:: DATA EXTRACT

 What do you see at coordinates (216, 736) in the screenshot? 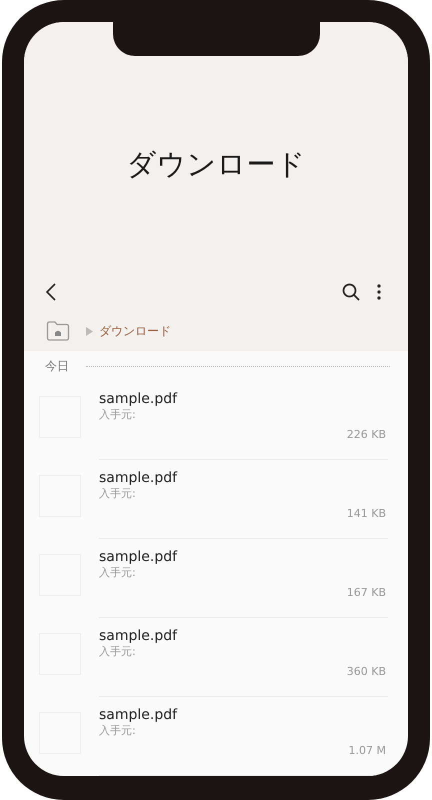
I see `file-row: sample.pdf 入手元: 1.07 M` at bounding box center [216, 736].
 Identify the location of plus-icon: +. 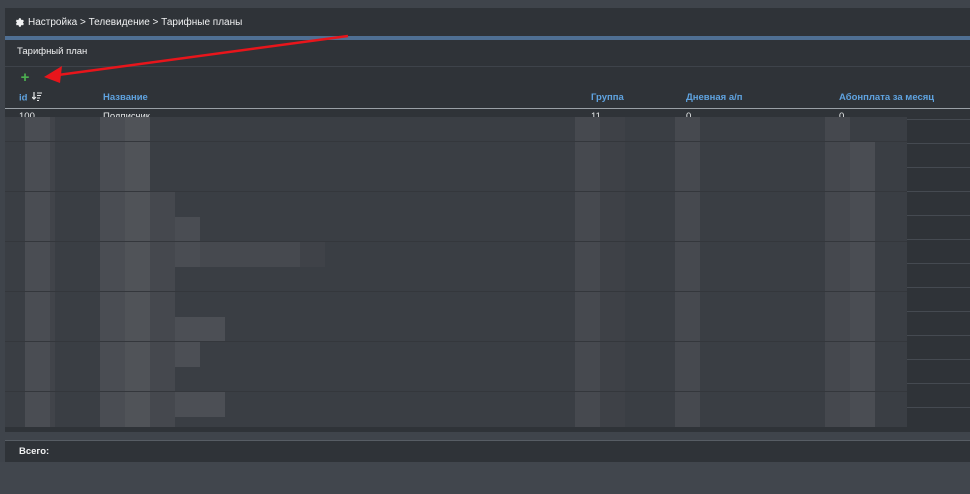
(25, 77).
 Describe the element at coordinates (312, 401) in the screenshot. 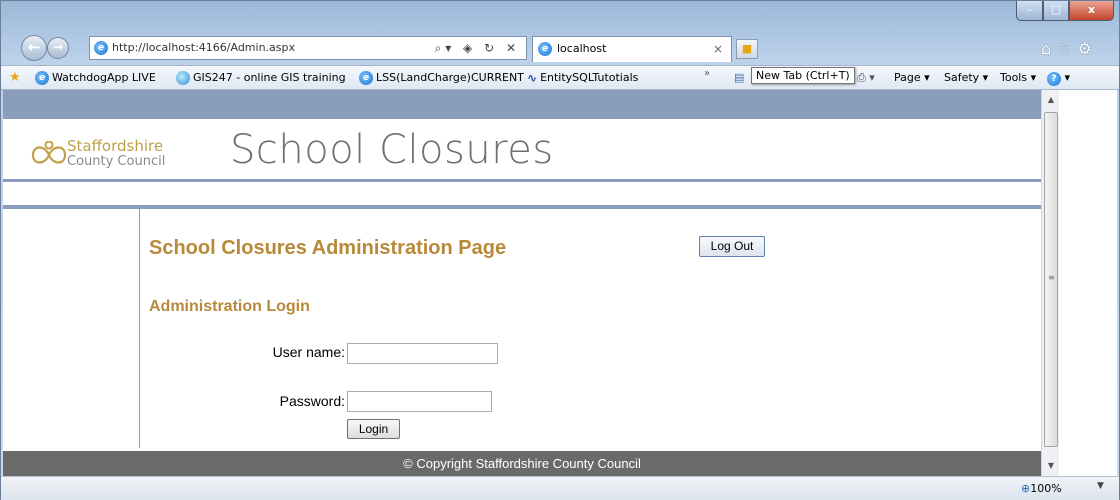

I see `password-label: Password:` at that location.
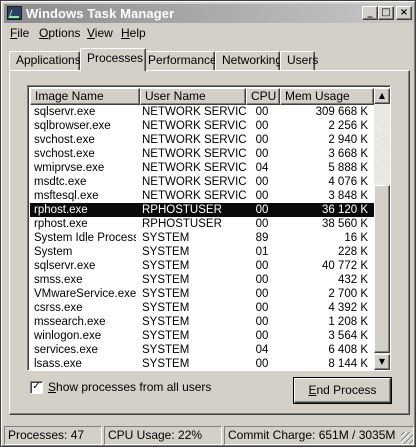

::::

• _EXERCISE_:
Rewrite the data above with every "screenshot" swapped for "screen image" and nothing else changed. Leave out the pictures.

• _WRITTEN ANSWER_:
 What do you see at coordinates (216, 736) in the screen image? 
I see `file-row: sample.pdf 入手元: 1.07 M` at bounding box center [216, 736].
 Identify the location of plus-icon: +. 
(25, 77).
 Describe the element at coordinates (312, 401) in the screen image. 

I see `password-label: Password:` at that location.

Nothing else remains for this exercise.